You’ve worked hard to recruit top-tier candidates — now you want to ensure that they actually become the caliber of employees your organization has grown to expect. Focusing on employee engagement from day one can help set the stage for successful, and long-term, employment. Engaged employees can mean 17 percent more productivity, percent more profitability, percent better customer ratings, and 41 percent less absenteeism at your organization. Set the stage for employee engagement by helping them hit the ground running with a new hire orientation.
Send a welcome letter
There’s no better time to begin building employee engagement than when the new hire first accepts your offer. Send them a new hire welcome letter to bridge the excitement from their offer acceptance to their first day. Tell them how excited you are to have them join the team, and share some information about your new hire orientation process so they know what to expect.
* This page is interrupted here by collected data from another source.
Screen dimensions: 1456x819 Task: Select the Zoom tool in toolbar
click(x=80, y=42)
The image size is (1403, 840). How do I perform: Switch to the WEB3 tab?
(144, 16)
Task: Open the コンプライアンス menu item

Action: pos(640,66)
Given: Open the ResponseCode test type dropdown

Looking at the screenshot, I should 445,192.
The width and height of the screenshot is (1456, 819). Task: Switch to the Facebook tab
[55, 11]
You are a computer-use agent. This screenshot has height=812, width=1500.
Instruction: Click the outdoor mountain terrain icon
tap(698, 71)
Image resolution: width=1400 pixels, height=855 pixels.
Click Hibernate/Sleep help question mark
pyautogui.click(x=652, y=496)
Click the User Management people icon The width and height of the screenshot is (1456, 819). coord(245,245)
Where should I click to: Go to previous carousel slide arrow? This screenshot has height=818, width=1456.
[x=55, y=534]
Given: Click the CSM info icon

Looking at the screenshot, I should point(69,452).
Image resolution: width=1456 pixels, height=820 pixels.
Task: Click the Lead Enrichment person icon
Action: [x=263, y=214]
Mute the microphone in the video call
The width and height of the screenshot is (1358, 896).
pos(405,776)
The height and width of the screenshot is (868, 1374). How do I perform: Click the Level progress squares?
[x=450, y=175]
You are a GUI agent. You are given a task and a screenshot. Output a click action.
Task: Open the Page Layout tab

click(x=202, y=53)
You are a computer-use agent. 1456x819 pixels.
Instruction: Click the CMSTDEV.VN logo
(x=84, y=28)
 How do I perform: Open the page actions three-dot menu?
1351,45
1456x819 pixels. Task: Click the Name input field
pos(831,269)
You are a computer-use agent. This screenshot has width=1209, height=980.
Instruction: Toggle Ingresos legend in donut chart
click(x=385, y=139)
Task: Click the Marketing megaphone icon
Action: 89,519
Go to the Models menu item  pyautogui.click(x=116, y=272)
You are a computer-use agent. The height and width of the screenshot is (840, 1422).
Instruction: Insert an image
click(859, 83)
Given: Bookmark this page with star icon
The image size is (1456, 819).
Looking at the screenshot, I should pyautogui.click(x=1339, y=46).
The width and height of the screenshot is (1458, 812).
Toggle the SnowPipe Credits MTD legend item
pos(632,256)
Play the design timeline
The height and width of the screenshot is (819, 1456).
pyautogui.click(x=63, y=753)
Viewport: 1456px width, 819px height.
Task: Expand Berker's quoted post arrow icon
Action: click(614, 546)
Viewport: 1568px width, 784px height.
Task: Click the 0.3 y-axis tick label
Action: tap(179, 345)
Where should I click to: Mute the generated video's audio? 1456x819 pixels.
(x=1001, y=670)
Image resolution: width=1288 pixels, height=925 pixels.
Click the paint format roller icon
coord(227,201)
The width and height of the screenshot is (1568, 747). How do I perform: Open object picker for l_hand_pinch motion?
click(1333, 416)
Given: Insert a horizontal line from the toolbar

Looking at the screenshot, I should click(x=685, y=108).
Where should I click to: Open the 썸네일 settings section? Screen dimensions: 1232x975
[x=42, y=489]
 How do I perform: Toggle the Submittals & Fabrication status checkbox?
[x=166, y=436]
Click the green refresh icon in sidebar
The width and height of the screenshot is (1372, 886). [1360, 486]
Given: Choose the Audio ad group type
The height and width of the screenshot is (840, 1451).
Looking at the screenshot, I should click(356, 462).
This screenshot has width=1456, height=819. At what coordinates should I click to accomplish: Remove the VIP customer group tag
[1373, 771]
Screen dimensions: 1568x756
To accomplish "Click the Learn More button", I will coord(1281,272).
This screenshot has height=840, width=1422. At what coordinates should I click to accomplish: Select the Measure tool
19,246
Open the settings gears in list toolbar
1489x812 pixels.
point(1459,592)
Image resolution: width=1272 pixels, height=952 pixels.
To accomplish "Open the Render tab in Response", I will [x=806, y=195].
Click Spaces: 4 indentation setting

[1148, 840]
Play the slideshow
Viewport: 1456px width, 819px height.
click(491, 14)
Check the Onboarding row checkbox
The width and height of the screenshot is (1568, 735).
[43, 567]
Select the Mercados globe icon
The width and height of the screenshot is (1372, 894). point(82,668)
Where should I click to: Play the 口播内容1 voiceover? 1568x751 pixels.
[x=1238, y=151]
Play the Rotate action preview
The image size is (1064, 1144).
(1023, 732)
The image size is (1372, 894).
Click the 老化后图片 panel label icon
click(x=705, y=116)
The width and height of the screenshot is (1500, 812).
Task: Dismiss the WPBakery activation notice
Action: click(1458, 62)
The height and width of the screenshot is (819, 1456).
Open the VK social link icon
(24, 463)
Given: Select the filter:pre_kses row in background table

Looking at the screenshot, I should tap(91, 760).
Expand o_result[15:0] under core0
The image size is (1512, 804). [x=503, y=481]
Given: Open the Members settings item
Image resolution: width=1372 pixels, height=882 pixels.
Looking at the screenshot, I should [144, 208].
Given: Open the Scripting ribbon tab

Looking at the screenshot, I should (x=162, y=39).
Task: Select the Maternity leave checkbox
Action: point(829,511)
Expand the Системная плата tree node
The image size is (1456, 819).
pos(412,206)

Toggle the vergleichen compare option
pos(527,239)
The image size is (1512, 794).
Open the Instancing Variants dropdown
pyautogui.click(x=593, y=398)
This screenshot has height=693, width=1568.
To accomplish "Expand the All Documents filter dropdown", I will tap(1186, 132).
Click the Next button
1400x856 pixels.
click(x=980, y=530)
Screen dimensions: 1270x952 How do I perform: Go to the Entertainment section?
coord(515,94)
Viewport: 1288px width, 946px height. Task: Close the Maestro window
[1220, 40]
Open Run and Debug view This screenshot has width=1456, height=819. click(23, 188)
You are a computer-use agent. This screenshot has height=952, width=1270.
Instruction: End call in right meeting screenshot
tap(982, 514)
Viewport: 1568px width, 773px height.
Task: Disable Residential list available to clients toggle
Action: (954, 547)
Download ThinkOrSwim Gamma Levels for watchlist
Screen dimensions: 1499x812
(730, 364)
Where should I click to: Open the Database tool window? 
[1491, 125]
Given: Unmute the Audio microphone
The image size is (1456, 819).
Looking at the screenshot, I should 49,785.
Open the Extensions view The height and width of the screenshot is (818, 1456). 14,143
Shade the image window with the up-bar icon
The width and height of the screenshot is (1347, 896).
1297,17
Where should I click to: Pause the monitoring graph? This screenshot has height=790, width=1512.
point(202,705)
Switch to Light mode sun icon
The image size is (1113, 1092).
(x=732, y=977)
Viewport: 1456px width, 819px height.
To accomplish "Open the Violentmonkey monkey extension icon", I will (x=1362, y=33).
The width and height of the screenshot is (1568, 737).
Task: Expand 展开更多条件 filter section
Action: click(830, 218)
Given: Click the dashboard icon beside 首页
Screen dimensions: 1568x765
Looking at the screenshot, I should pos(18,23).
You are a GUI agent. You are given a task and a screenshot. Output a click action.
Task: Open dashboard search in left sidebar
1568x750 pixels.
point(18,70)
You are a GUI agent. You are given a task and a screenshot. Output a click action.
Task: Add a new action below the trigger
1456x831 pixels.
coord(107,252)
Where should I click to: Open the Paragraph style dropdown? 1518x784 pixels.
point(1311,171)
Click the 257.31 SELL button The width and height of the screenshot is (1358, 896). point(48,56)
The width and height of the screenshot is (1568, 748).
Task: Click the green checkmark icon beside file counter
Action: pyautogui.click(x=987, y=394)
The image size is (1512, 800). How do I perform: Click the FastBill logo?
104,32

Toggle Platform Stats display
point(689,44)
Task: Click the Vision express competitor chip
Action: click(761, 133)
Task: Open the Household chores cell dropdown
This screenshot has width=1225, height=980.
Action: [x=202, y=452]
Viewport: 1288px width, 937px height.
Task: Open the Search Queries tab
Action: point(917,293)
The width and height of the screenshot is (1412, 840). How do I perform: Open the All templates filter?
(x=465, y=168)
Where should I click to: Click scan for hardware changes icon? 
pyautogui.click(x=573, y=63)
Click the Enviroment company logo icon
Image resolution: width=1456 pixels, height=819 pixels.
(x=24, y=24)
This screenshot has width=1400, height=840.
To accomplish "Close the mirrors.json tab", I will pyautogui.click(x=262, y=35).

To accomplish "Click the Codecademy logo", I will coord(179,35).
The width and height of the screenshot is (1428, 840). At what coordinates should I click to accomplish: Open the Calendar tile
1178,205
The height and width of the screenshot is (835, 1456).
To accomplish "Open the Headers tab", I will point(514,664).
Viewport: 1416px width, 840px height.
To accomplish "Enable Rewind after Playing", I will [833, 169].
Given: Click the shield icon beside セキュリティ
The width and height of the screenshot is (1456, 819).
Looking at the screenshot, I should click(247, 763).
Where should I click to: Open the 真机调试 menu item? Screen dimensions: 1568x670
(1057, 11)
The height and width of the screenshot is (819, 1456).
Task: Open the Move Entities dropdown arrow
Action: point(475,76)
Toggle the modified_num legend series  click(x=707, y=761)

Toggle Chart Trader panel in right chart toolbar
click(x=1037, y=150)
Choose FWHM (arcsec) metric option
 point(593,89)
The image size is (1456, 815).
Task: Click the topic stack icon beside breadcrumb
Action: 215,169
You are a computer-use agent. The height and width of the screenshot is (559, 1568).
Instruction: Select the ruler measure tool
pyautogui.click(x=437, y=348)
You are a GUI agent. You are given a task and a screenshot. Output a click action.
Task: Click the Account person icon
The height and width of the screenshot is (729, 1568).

Get set up behind-the-scenes
Ensure the candidate is ready for their new hire orientation by getting everything set up for them behind-the-scenes. Get them a working computer and set up their email account so they can easily communicate with people in the office starting on their first day. Set up logins to important systems they will be using, particularly those they will need to access for training. Set up meetings with key stakeholders and add them to your new hire’s calendar so they know where they need to be, and when. Schedule in lunch with the team on their first day to give them a break.
Begin new hire orientation
Now you’re ready to begin your new hire orientation without a hitch. While some organizations have a brief orientation meeting and others have a weeklong immersive program, the best new hire orientations provide a rundown on the company history, product, customers, team, culture, and include a team building activity. This provides context to the new hire’s role, and gives them the background information they may need to effectively do their jobs. Depending on the role, you may also need to set aside time to train your new hires on processes and tools they will need to use in their day-to-day work.
Schedule regular check-ins with your new hire
Check in with your new hire during the first day and again after the first week to ask how things are going, and if they need anything. This opens the doors to effective communication so each employee feels valued and respected in the workplace. The hiring manager should continue regular check-ins throughout each of their team members’ employment to keep the doors to communication open. This is also a great time to set, and report on, goals and expectations so your employees always know what’s expected of them.
Hiring top talent isn’t enough. If they don’t succeed, they will be dubbed low quality hires and you will inevitably be back at starting block to replace them. Ensure their success by actively engaging them from the start with a new hire orientation. While each orientation process will vary by organization and role, they should be designed to help the new hire ease into their new position and hit the ground running with their first project. When new hires are set up for success, they are more likely to be engaged at work.